Start of The input

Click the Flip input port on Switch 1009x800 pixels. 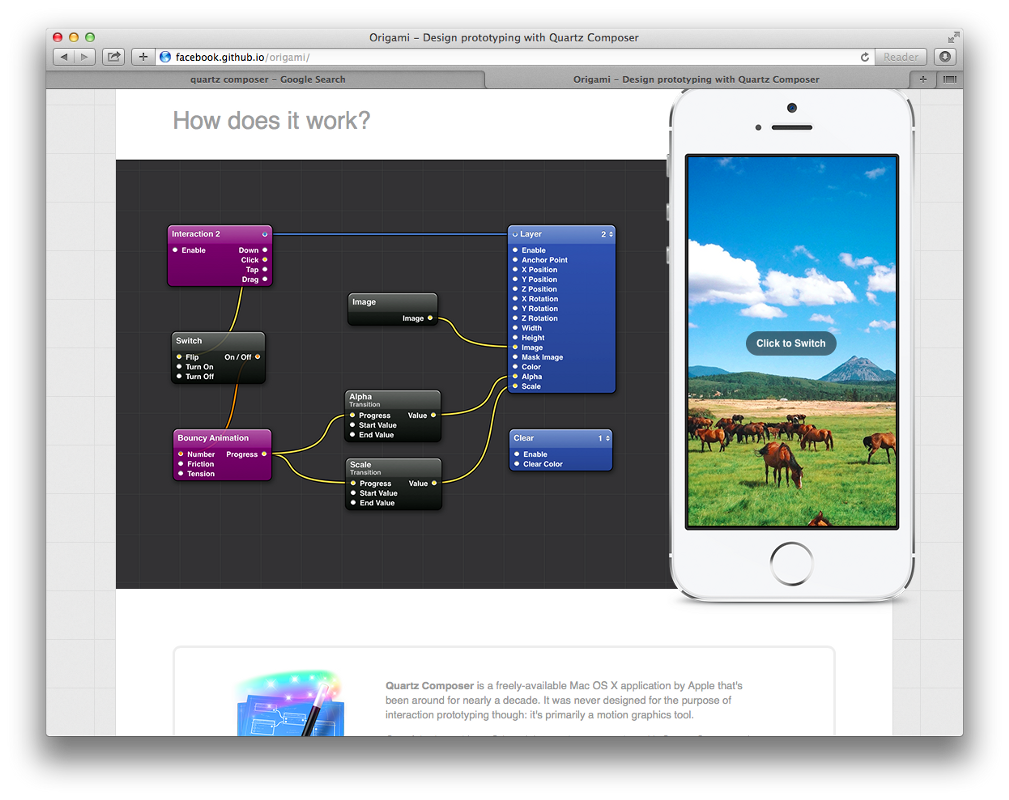click(179, 357)
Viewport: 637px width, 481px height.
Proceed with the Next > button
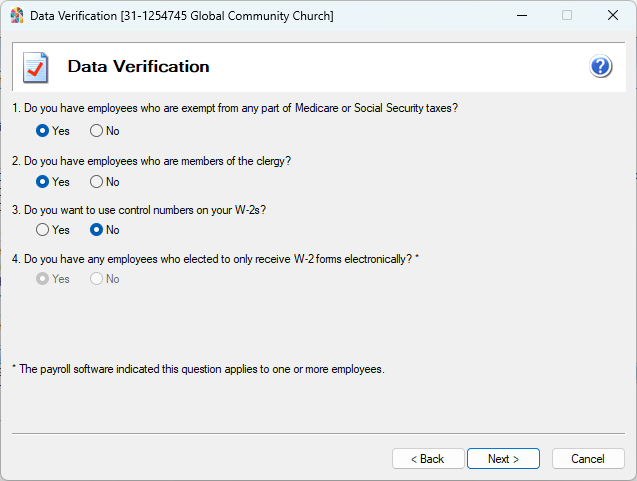[503, 459]
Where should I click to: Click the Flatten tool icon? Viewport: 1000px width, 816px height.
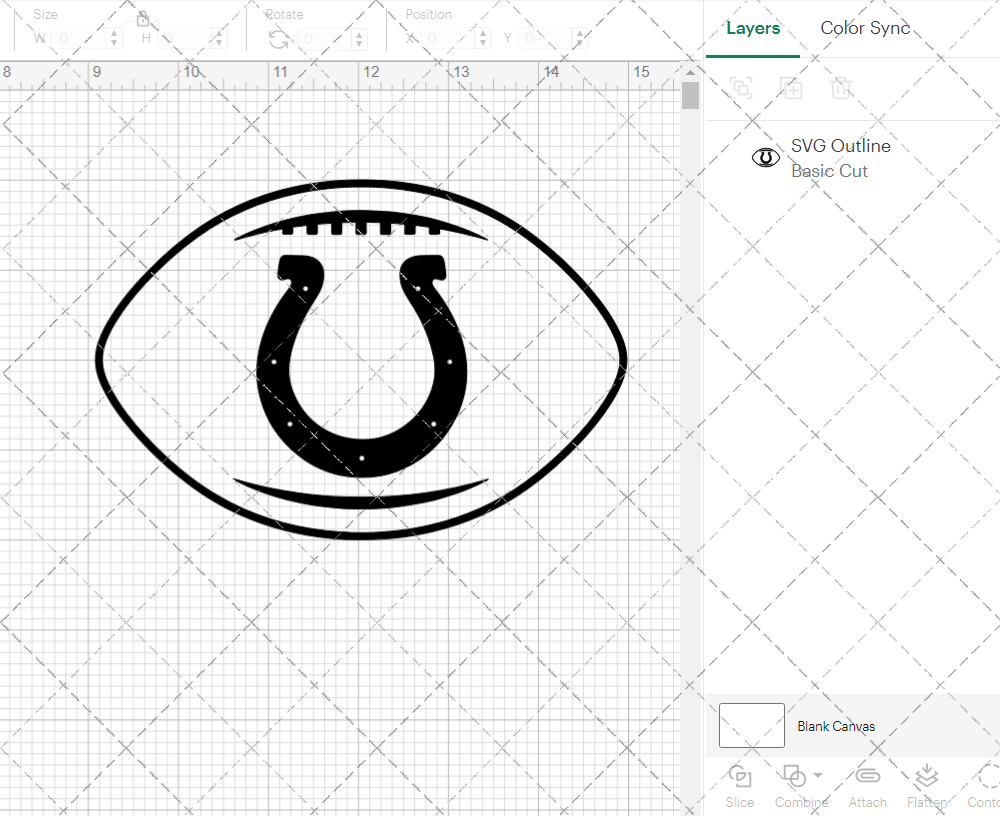[x=926, y=778]
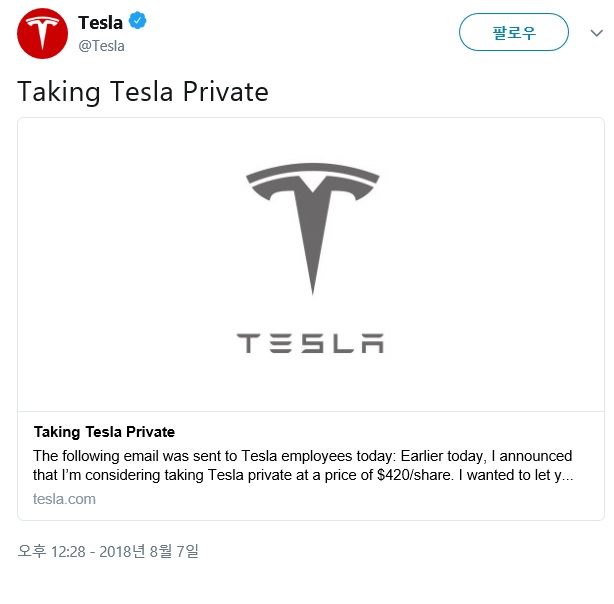Open the red Tesla profile avatar
614x604 pixels.
(x=42, y=34)
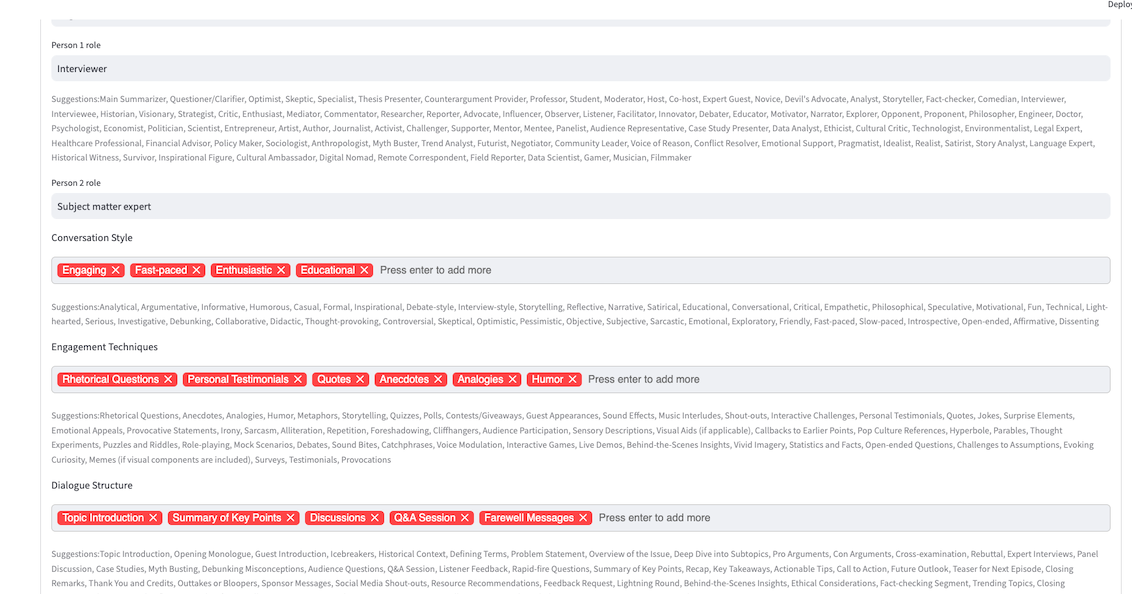Delete the Summary of Key Points tag
The height and width of the screenshot is (594, 1132).
pyautogui.click(x=291, y=518)
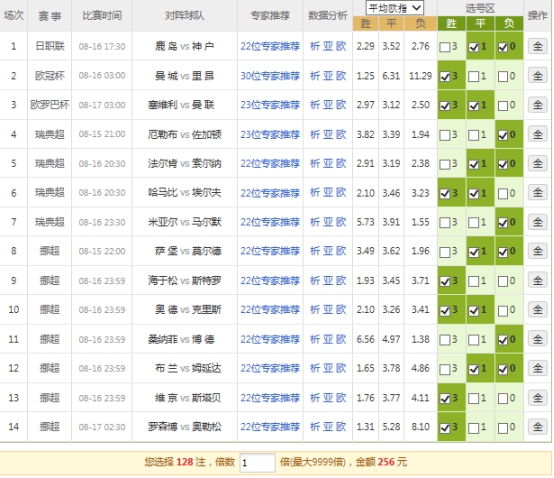Uncheck the win (3) box for match 13
Image resolution: width=554 pixels, height=478 pixels.
click(x=444, y=399)
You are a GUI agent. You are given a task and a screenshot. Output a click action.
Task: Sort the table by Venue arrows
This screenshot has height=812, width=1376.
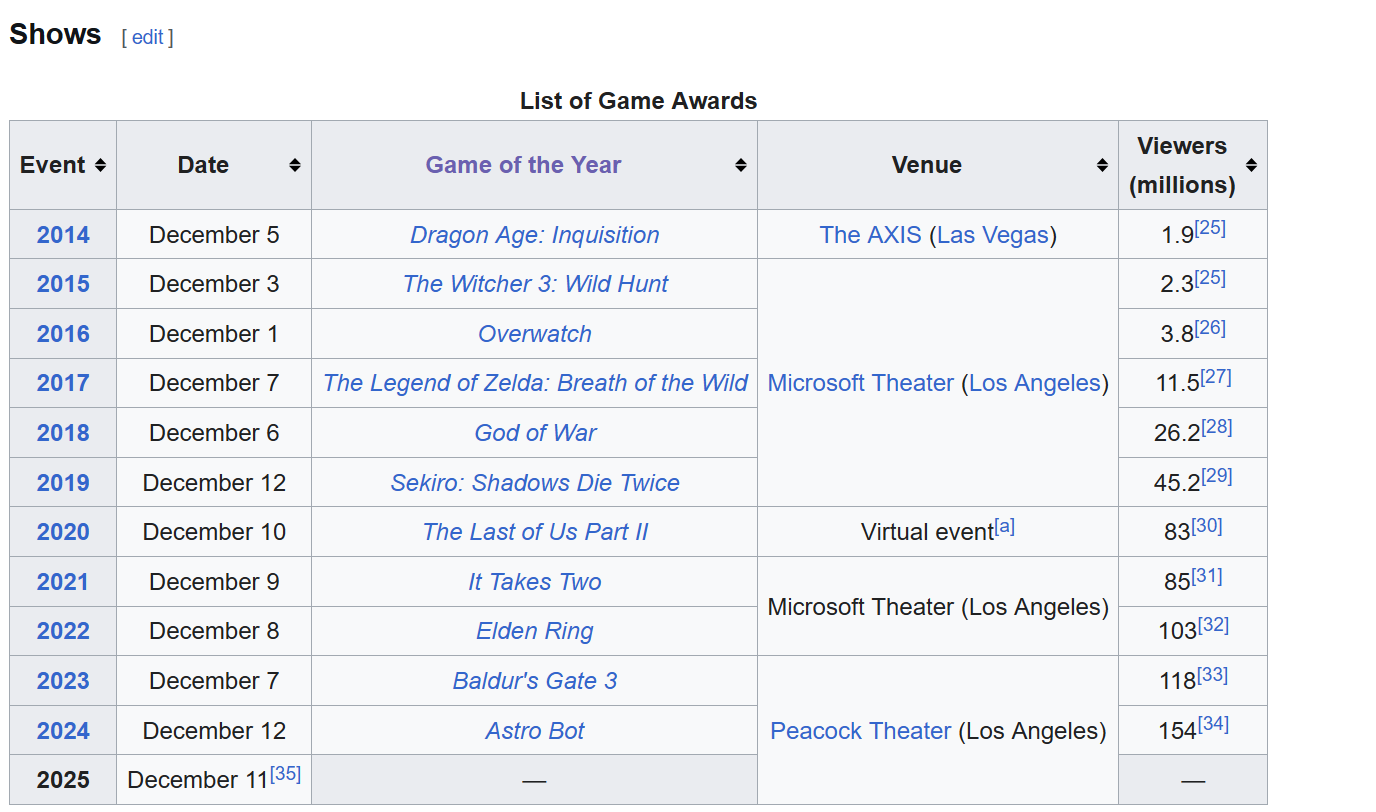1102,165
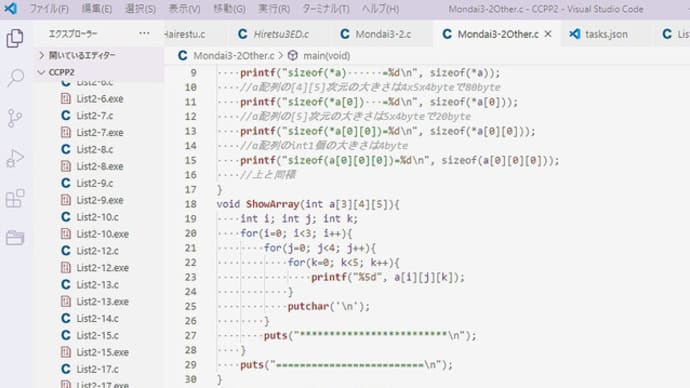Close the Mondai3-2Other.c tab
This screenshot has height=388, width=690.
pyautogui.click(x=548, y=34)
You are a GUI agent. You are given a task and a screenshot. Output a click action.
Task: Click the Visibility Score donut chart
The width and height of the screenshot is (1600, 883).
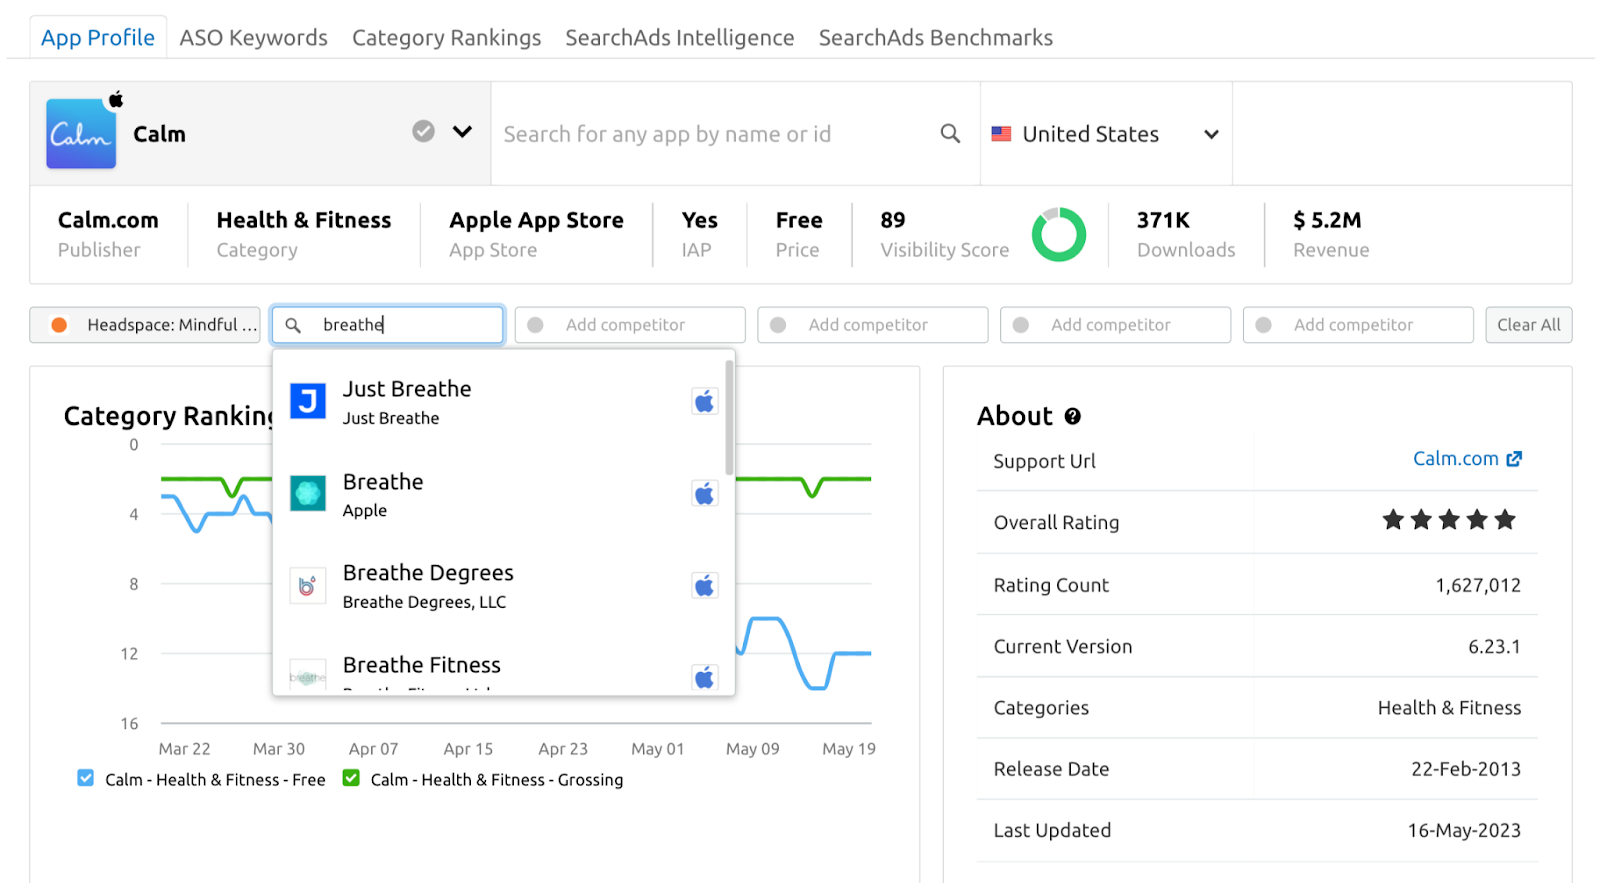point(1058,235)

End of The input

● **What this task involves**
The last line of the entries marks the end, and the line with "Viewport: 637px width, 481px height." marks the start. Output exactly those two lines and every line between them, nothing else, with the pictures left out.

● **Solution to the problem**
Viewport: 637px width, 481px height.
Proceed with the Next > button
[503, 459]
Where should I click to: Click the Flatten tool icon? Viewport: 1000px width, 816px height.
[x=926, y=778]
Open the red Tesla profile avatar
614x604 pixels.
(x=42, y=34)
Delete the Summary of Key Points tag
The height and width of the screenshot is (594, 1132).
pyautogui.click(x=291, y=518)
Uncheck the win (3) box for match 13
Image resolution: width=554 pixels, height=478 pixels.
click(x=444, y=399)
You are a GUI agent. You are given a task and a screenshot. Output a click action.
Task: Sort the table by Venue arrows
This screenshot has height=812, width=1376.
1102,165
Close the Mondai3-2Other.c tab
This screenshot has height=388, width=690.
pyautogui.click(x=548, y=34)
You are a GUI agent. You are given a task and a screenshot. Output a click action.
Task: Click the Visibility Score donut chart
The width and height of the screenshot is (1600, 883).
point(1058,235)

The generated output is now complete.